また、原子爆弾投下を命じたトルーマン大統領には、「原爆を投下するまで日本を降伏させるな」という言葉に象徴される様な、対ソ戦略をはじめとする様々な策略があったことが明らかにされています。
だから、「抑止論」を乗り越え、核兵器禁止条約を意味のあるものとし、核兵器廃絶を実現するためには、先ず、原子爆弾を開発し、威嚇ではなく、現実に日本に投下したアメリカが、原子爆弾投下の過ちを認め、反省することが、核兵器廃絶の出発点だと思います。
でも、アメリカは、原子爆弾投下の過ちを認めず、”原爆は戦争終結を早め、100万人ものアメリカ兵の命を救った”などというプロパガンダを広め、「抑止論」などを盾に、核兵器禁止条約や核兵器廃絶の歩みにブレーキをかけていると思います。そして、アメリカの属国のような日本や韓国、およびNATO諸国がそれに従っているのだと思います。

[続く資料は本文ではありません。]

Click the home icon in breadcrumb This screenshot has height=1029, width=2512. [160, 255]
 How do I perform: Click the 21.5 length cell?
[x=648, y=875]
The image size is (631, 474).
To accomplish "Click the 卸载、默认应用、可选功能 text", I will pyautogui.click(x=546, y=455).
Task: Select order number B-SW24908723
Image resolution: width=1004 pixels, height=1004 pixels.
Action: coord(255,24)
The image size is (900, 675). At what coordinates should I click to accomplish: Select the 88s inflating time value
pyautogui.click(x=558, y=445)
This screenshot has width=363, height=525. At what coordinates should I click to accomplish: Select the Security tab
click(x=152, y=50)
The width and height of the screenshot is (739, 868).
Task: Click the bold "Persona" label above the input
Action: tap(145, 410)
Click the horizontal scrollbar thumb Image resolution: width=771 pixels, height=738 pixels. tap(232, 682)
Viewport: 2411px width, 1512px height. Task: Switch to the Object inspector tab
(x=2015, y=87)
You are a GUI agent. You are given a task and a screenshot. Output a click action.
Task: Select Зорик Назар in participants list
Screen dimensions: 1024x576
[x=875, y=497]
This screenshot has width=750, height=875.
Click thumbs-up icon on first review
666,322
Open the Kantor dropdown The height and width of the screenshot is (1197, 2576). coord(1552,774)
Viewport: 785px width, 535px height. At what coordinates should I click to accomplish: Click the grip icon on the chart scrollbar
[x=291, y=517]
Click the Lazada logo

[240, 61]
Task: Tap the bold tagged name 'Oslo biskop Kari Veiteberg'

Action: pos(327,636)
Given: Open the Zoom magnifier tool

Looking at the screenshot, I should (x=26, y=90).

戦争の終結を早めるためなら、核兵器の使用が許されるのでしょうか。
アメリカ兵の命を救うためなら、核兵器の使用が許されるでしょうか。
それを許す人たちに、ロシアの核兵器使用の脅しを批判したり、非難する資格があるでしょうか。
ロシアの核兵器使用の「脅し」は、戦争の拡大を抑止しようとするためのものではないのでしょうか。ロシアの主張を「脅し」としてを非難する人たちが「抑止論」を語るのは、矛盾しているのではないでしょうか。
私は、ロシアの核の威嚇や北朝鮮の核兵器開発、弾道ミサイル発射実験に対する非難や抗議を意味あるもの、力あるものにするためには、まず、現実に原子爆弾を投下したアメリカが、原子爆弾投下の過ちを認め、反省することが欠かせないと思います。ものごとには順序があるのです。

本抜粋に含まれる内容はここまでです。